DESCRIPTION OF THE TASK ->
Answer the following questions from the Endgame article below.
1. At about what age did Beckett write Endgame?
2. In Not I, for how long can the actor not move from the set position?
3. Which two characters does Harrison call the heart of the play?

This is perhaps the most important point about Beckett. Though set in a different time and place, and relating happenings in a phase of life that most of the audience has not yet reached, there are insights to be stored away for future reference.

We compared notes on how Beckett and Endgame speaks to us personally. Harrison felt that Endgame sends a message that “All our activities are sort of arbitrary time fillers between today and the day that we die. We just pretend that what we are doing is of any real significance. This helps us create a false justification for our existance.”

Good actors are different from you and me. They have to spend their days thinking about these eternal questions while we enjoy the latest gossip from the twitterati.

Another interesting thing about Endgame is that Randy is playing an older character, in fact a very, very old one. “That was Eric Hill’s intention, and we will be playing older. What he wanted was the physical energy that younger people are more capable of. That brings more to the role than just the struggle of age that is normally conveyed. Being in that trashcan pulling yourself up while kneeling or squatting.”

Nobody ever talks about the physical demands of the role, I offered. “Eric has been talking about it a lot – Beckett often puts his actors in difficult positions. Look at Not I for example.” (Not I takes place in a pitch-black space illuminated only by a single beam of light. This spotlight fixes on an actress’s mouth about eight feet above the stage. The actor can not move from the set position for twenty minutes.)

“Beckett tends to put his actors in these difficult, exaggerated positions because I think he likes what it forces to happen to the actor. The audience gets more when the actor is in such an extreme state of struggle,” Harrison ventured. Beckett was a sadist, I thought to myself.

Beckett wrote Endgame when he was 51 or so, and at the moment that the last of his immediate family had passed away. “I don’t think he was in a very good mood,” said Harrison, but yet there is an enormous amount of humor in it.

“I know a lot of people find Beckett bleak, and I understand why they say that, but I don’t. I find him comforting because he can see the worst and the hardest things about being human and still laugh at it. There is even some joy in it, and amusement at the absurdity of it.”

Harrison’s point is well taken. The exchanges between Hamm and Clov, and towards Nagg and Nell often contain great witticisms wrapped in barbs and insults. One has to look beyond the hurt for the humor.

“One of the things that separates Beckett from other playwrights is that he is not afraid to look at the hardest things, to question them, to examine them and find the humor in them. Look at Nagg and Nell, they are the heart of the play. There’s real care between the two of them. The juxtapositions between them and that of Clov and Hamm are so different. Nagg is trying to save things for her, and even when he is in fear for his life he has the nerve to ask for a sugar plum for her. Their love for one another warms the otherwise grey landscape that Beckett draws.”

INFORMATION SUPPLIED ->
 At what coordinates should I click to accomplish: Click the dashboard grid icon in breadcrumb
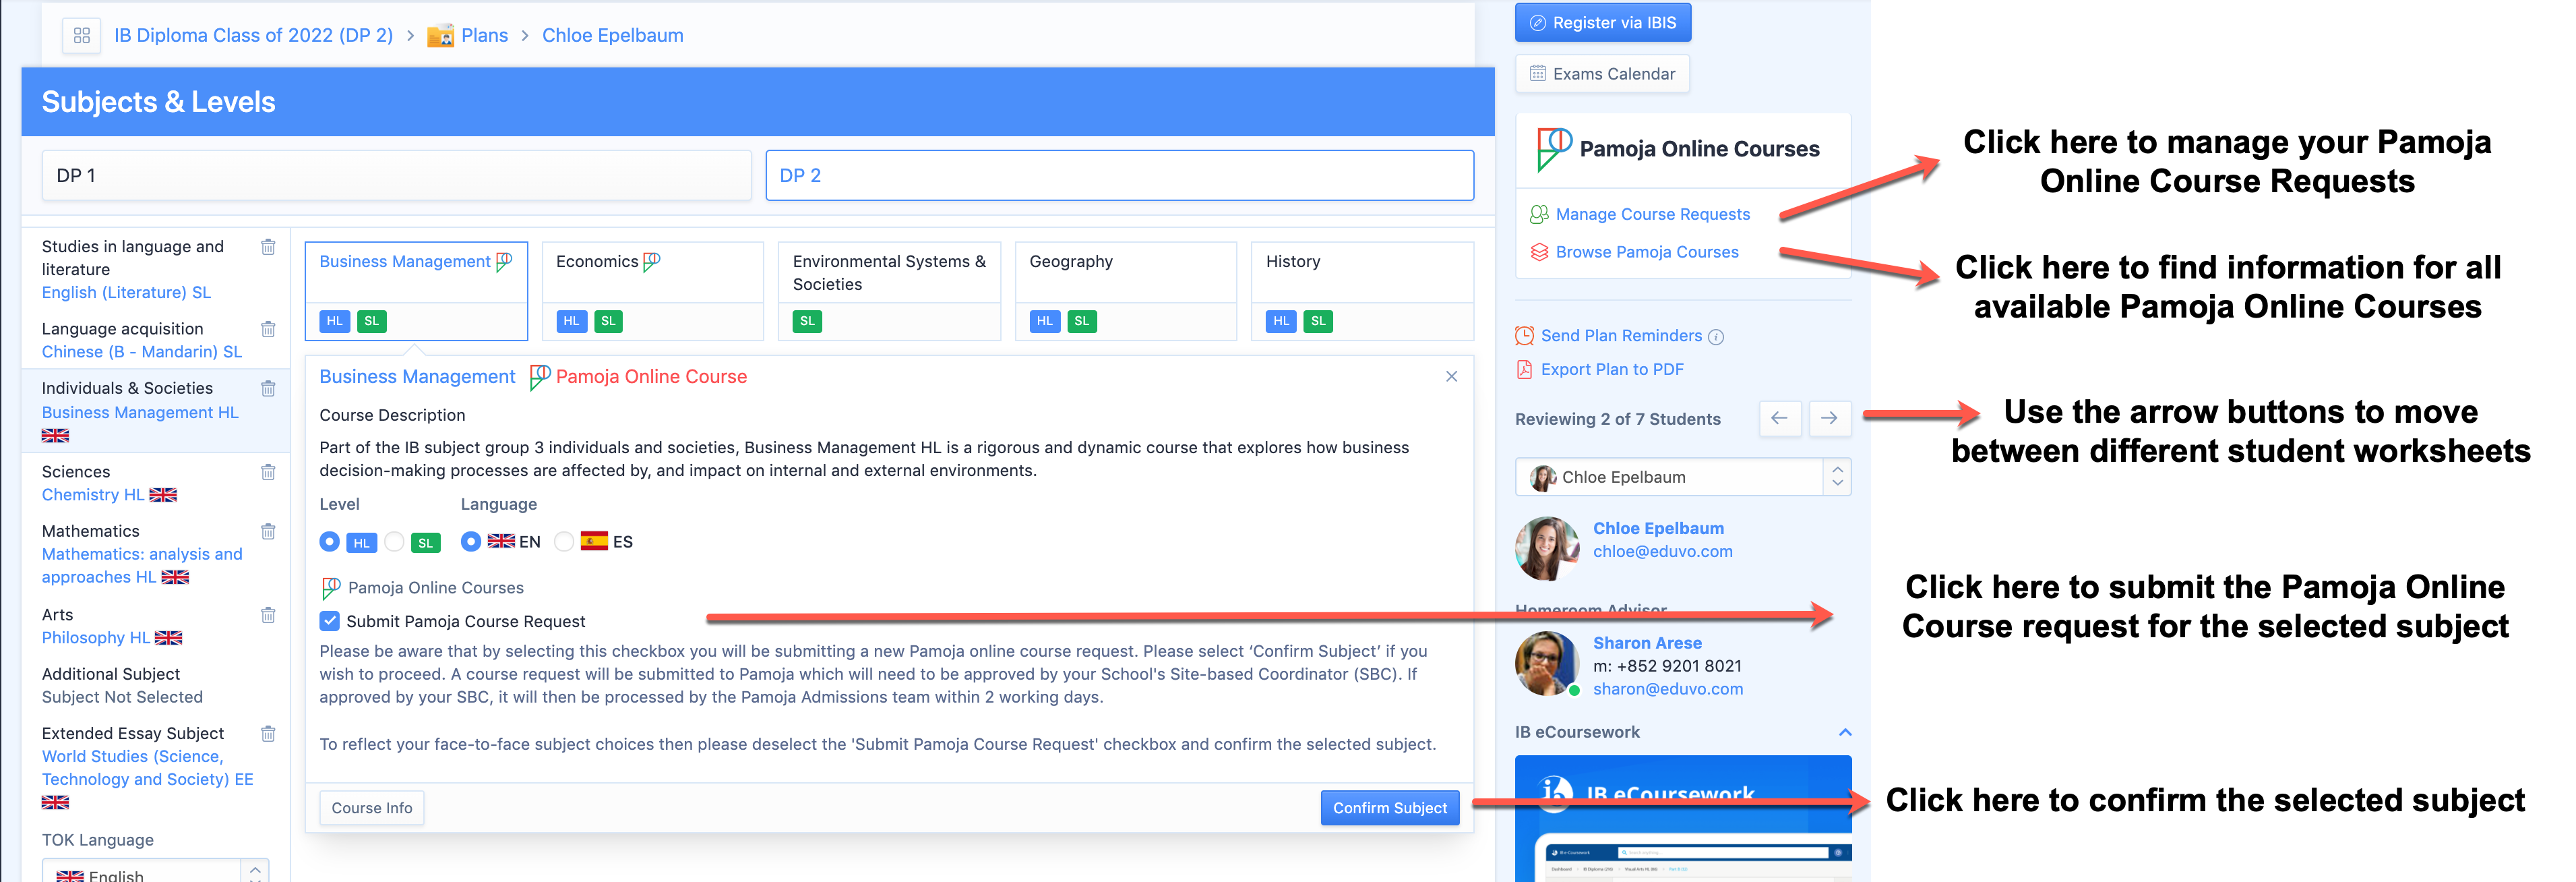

REPLY TO THE TASK ->
1. About 51.
2. Twenty minutes.
3. Nagg and Nell.